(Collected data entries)
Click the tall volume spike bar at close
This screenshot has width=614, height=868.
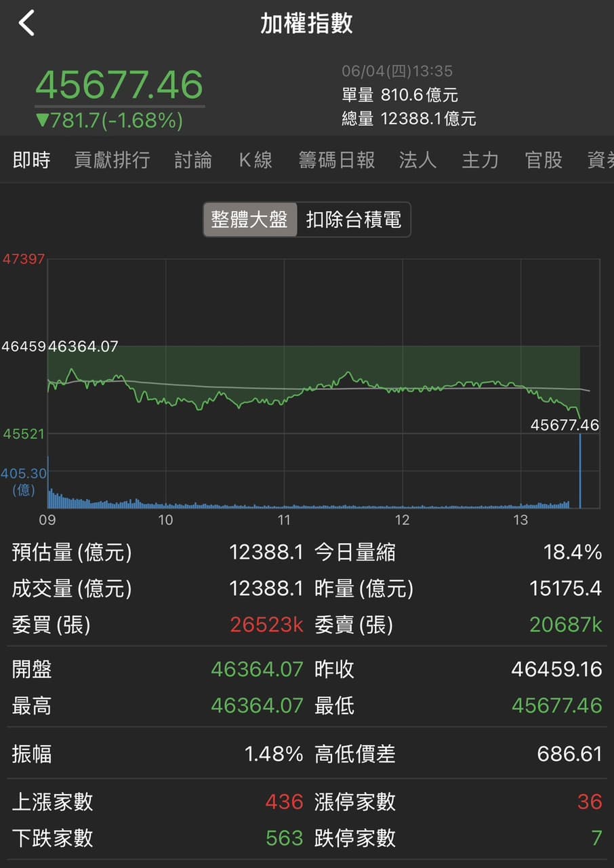[580, 471]
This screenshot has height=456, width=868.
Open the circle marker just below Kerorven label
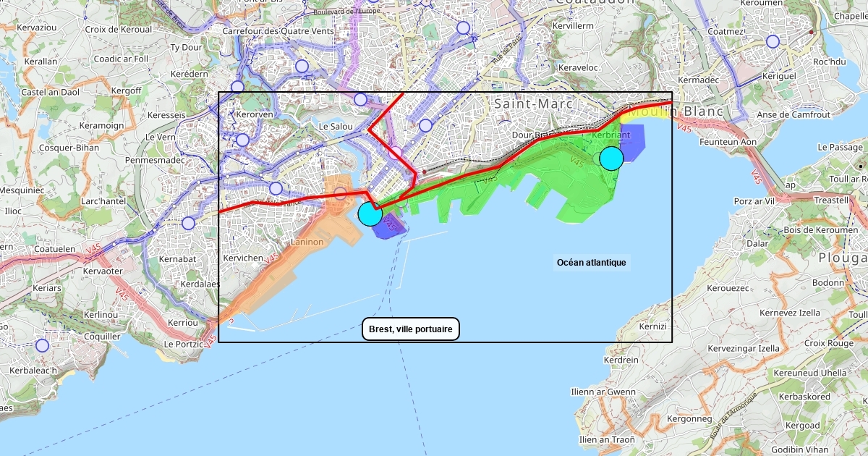coord(243,140)
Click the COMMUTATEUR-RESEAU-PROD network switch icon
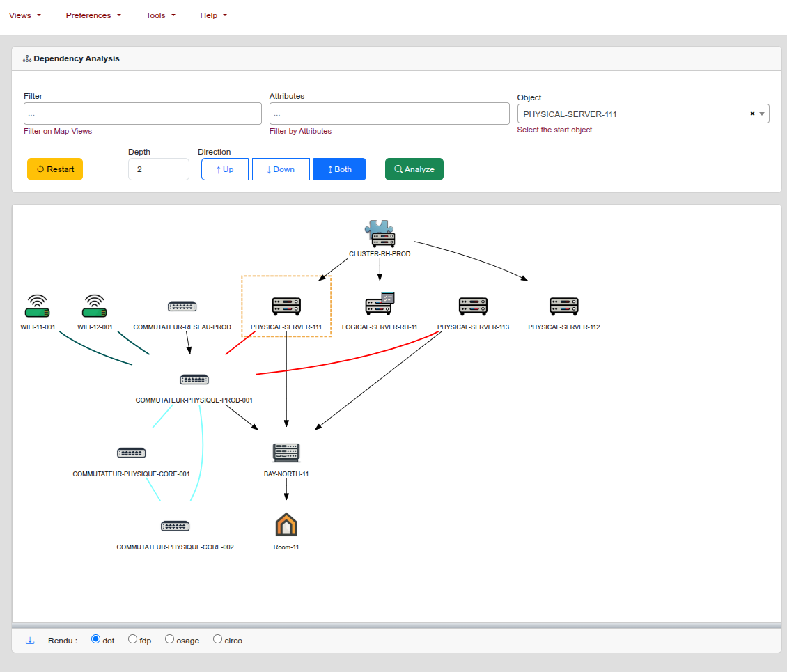 coord(182,306)
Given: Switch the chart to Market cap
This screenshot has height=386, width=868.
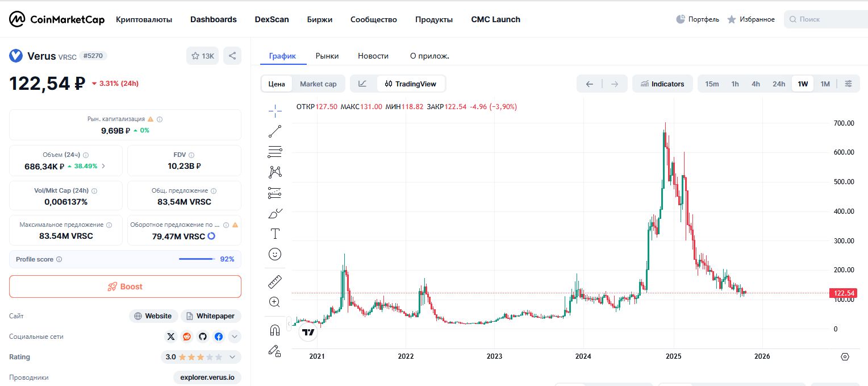Looking at the screenshot, I should 318,84.
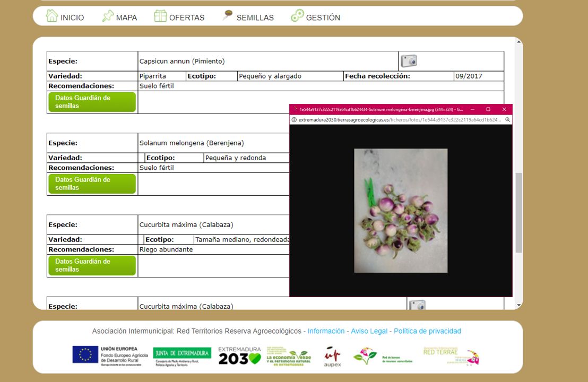This screenshot has height=382, width=588.
Task: Click the Semillas seed icon
Action: pyautogui.click(x=228, y=15)
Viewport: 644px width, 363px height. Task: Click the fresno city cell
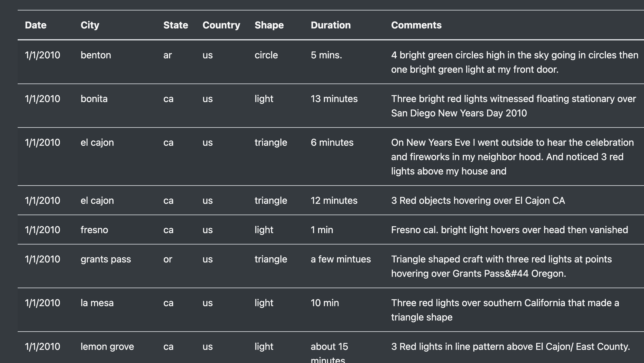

• **Task instructions**
Apart from the pictures, set down all the entries above exactly.

• **Answer to this task**
Click the tall volume spike bar at close
This screenshot has width=614, height=868.
[580, 471]
This screenshot has height=456, width=868.
Open the circle marker just below Kerorven label
coord(243,140)
Click the COMMUTATEUR-RESEAU-PROD network switch icon
 coord(182,306)
Given: Switch the chart to Market cap
This screenshot has height=386, width=868.
Looking at the screenshot, I should 318,84.
This screenshot has height=382, width=588.
Task: Click the Semillas seed icon
Action: pyautogui.click(x=228, y=15)
Viewport: 644px width, 363px height. Task: Click the fresno city cell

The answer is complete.